## Goal
In the film festival review below, in what year was Pierfrancesco Diliberto born?

___ Source text ___

People have really embraced this film. But I really think that it’s to your advantage if you're Italian and familiar with this roadway and its surroundings. I don’t quite understand what exactly the director wanted to communicate with this film. Thanks to Open Roads’ fantastic Q&A’s, the director will be in attendance. So, I am looking forward to asking him about his approach to this film and why he chose to tell the story the way he did. What I enjoyed the most about “Sacro GRA” was the feeling to have spent some time in the lives of ordinary Romans, something that is quite unique in itself. 
My next press screening was, “La mafia uccide solo d'estate” (The Mafia Only Kills in the Summer). This film is beautiful in so many ways. The pride and passion of the director for his land, his beloved Palermo was present in every frame. Pierfrancesco Diliberto, a prolific author, television host and filmmaker, also known by his nickname, Pif, was born in Palermo in 1972. His father, Maurizio Diliberto is also a director, so Pierfrancesco grew up around cinema. In the late 90’s, he worked alongside Marco Tullio Giordana as an Assistant Director on “I cento passi” (One hundred steps), which recounts the life of a political activist who opposed the Mafia in Palermo.

With this latest film, Diliberto once again tackles the subject of the Mafia. He has been quoted as saying, “One day I stopped and looked around. And that’s when I asked myself the question: How can the Mafia enter the lives of people so arrogantly in Palermo and so few say anything about it?” The story is told through the eyes of innocent victims of violence, people who were forced to sit back and watch their city being destroyed by bombs, gunfire and money laundering. Diliberto’s story begins from the point-of-view of a child who innocently looks up to the political leaders of the city until he begins to see the corruption that lurks behind the facade of power. The film concludes with the character as an adult, taking his own child around Palermo and showing him the monuments built in honor of the innocent people who lost their lives. It was a beautiful tribute to a city and culture that he loves. This is a heartfelt story and a definite highlight of this year’s edition of Open Roads.

Next up, Emma Dante’s “Via Castellana Bandiera” (A Street in Palermo). This film is adorned with a relentless cast of emotionally tormented characters with little remorse or consideration for others. The story recounts two young women (Emma Dante and Alba Caterina Rohrwacher) in a relationship together, clearly going through a tough time. They are on their way to begin celebrating a friend’s marriage, and decide to take a shortcut through town. That’s when they enter a one-way street with another car trying to get through. As both drivers are experiencing frustration and conflict in their own personal lives, they are not in the mood to give in and let the other through. So, there they stay camped out in their cars until one is forced by dire circumstances to finally move.

___ Supplied data ___

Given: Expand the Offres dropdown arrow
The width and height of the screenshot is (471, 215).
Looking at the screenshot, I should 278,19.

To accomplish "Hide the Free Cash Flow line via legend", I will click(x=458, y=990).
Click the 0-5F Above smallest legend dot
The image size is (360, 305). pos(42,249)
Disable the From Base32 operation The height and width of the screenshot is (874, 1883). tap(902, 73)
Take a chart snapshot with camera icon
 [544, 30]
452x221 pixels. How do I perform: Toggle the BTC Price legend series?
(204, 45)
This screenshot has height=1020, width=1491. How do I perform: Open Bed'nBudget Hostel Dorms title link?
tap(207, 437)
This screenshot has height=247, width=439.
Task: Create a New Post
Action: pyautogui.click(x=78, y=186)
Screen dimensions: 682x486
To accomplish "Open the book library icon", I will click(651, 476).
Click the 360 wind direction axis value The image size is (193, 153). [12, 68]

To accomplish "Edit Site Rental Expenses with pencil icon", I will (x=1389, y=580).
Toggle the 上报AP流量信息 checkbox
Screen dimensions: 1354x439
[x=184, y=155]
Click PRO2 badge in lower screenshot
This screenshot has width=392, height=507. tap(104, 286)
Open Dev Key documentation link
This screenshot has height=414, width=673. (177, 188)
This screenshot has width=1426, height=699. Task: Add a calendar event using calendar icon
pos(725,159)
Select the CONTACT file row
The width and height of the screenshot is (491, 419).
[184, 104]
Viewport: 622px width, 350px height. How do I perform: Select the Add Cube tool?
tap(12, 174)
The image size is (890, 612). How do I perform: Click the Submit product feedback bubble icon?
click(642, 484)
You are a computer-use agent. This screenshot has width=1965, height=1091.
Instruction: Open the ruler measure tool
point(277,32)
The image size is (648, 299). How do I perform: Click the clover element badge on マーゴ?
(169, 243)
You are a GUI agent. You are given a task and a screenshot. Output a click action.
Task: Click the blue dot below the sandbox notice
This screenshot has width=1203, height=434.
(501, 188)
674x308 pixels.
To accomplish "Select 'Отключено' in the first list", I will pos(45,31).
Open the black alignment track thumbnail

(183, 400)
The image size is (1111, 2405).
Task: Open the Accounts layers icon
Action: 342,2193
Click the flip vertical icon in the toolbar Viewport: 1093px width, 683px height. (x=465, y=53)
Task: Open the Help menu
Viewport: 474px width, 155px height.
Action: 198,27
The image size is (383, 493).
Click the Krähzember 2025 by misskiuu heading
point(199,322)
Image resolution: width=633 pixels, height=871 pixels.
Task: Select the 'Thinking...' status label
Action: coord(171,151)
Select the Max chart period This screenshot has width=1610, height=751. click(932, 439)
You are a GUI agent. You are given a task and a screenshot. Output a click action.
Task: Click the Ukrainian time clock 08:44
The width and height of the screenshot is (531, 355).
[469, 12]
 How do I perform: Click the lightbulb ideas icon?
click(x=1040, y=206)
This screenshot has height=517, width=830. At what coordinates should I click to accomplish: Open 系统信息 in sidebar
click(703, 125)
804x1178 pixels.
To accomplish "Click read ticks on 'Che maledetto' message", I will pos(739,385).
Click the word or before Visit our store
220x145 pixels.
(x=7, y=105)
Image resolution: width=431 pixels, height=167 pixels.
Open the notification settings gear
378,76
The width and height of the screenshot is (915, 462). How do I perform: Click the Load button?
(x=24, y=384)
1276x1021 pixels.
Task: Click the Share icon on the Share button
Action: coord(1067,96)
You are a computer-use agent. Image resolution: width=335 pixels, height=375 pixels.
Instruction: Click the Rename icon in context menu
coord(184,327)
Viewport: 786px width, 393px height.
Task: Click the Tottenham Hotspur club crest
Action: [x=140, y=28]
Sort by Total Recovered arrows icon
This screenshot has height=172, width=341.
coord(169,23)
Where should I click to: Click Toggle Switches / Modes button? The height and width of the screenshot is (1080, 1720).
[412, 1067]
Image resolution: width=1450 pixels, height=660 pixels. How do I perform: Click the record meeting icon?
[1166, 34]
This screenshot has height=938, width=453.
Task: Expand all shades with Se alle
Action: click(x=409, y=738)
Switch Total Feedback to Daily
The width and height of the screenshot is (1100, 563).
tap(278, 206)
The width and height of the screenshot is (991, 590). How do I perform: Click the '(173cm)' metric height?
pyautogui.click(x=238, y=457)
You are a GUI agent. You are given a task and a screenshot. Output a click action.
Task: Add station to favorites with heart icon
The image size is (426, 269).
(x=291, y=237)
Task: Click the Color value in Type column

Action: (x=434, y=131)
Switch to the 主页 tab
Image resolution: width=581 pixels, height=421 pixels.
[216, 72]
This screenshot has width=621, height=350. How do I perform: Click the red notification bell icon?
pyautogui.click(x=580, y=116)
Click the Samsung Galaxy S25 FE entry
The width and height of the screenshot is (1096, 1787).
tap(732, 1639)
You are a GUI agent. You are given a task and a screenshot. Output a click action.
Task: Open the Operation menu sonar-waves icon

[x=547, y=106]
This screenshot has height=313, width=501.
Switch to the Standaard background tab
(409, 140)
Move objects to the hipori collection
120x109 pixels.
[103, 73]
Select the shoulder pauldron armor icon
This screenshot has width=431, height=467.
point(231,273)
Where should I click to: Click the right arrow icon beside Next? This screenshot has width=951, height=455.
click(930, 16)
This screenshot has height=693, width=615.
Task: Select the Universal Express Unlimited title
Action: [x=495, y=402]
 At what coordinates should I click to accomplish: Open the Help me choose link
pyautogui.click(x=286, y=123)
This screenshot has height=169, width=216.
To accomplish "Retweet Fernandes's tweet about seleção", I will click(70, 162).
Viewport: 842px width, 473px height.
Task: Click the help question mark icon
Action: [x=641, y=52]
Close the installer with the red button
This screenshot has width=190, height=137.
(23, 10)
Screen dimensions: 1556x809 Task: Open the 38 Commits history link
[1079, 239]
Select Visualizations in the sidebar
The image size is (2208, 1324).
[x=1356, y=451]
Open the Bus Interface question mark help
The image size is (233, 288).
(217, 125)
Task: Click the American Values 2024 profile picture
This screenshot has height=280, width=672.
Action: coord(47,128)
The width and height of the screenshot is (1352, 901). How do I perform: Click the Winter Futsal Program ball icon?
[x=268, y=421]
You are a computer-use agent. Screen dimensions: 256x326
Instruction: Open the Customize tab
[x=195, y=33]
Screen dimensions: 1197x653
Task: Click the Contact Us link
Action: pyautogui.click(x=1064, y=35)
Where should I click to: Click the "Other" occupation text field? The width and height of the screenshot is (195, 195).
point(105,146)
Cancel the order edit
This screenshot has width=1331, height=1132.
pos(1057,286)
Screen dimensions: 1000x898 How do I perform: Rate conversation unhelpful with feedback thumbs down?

___

## Completed task
1972